Ce que les élèves apprennent
Se renverser sur la main (la roue)
Ce qu’il y a à apprendre
La roue pose le problème de la verticale renversée et de la « forme » qui suppose une succession d’appuis. Pour ne pas se laisser tomber à l’arrivée, il faut un appui des mains dynamique pour pouvoir se redresser. C’est ce problème de coordination que les élèves doivent résoudre en premier : ils ne posent pas spontanément les mains « du bon côté » et il ne suffit pas de leur dire !
L’aménagement avec un banc très bas cadre l’espace : départ d’un côté du banc, pose des mains sur le banc, arrivée sur les pieds de l’autre côté.

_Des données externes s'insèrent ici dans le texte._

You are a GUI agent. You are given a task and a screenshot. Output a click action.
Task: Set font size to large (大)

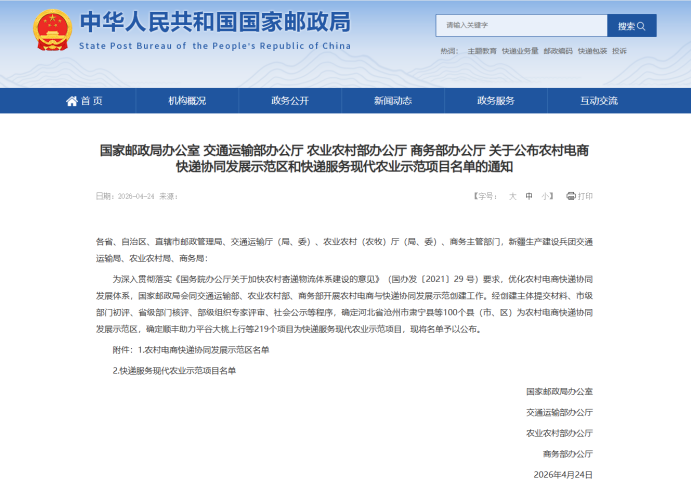click(513, 196)
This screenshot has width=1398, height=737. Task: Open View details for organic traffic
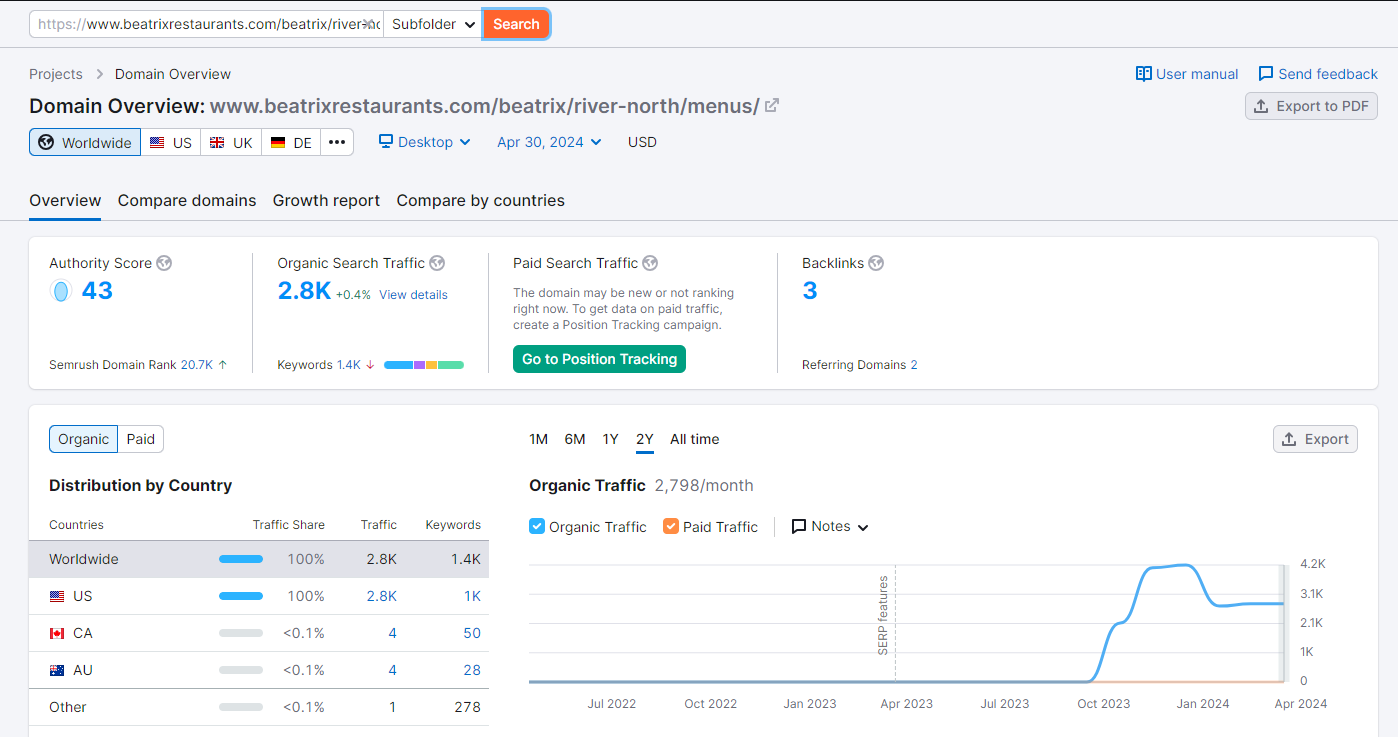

Ce que font les enfants, l’évolution des réponses :
L’arrivée sur les pieds est un critère intéressant parce qu’il « oblige » à monter ses fesses sans se centrer sur le renversement. Un enfant centré sur le renverser prend de l’élan mais ne contrôle rien et s’écroule à l’arrivée. L’apprentissage se fait de manière adaptative, les enfants ont du mal à se poser des questions sur telle ou telle partie de leur corps. Le résultat est pour eux un indicateur qui donne envie de faire de nombreux essais,
Pour quelques élèves qui n’ont pas compris « le sens de la roue » (pied/mains coordonnés du même côté), voici le « petit truc » de ma copine spécialiste :
Je demande à l’élève de se mettre pieds nus… (Oui pieds nus !), puis j’enfile sur une main un des vieux gants qui traîne toujours dans mon cartable, je remets la chaussette sur un pied (pied avant chaussette, première main gant). Les deux extrémités « chaussées » sont tellement copines qu’elles ne peuvent plus se séparer, elles se posent donc près l’une de l’autre…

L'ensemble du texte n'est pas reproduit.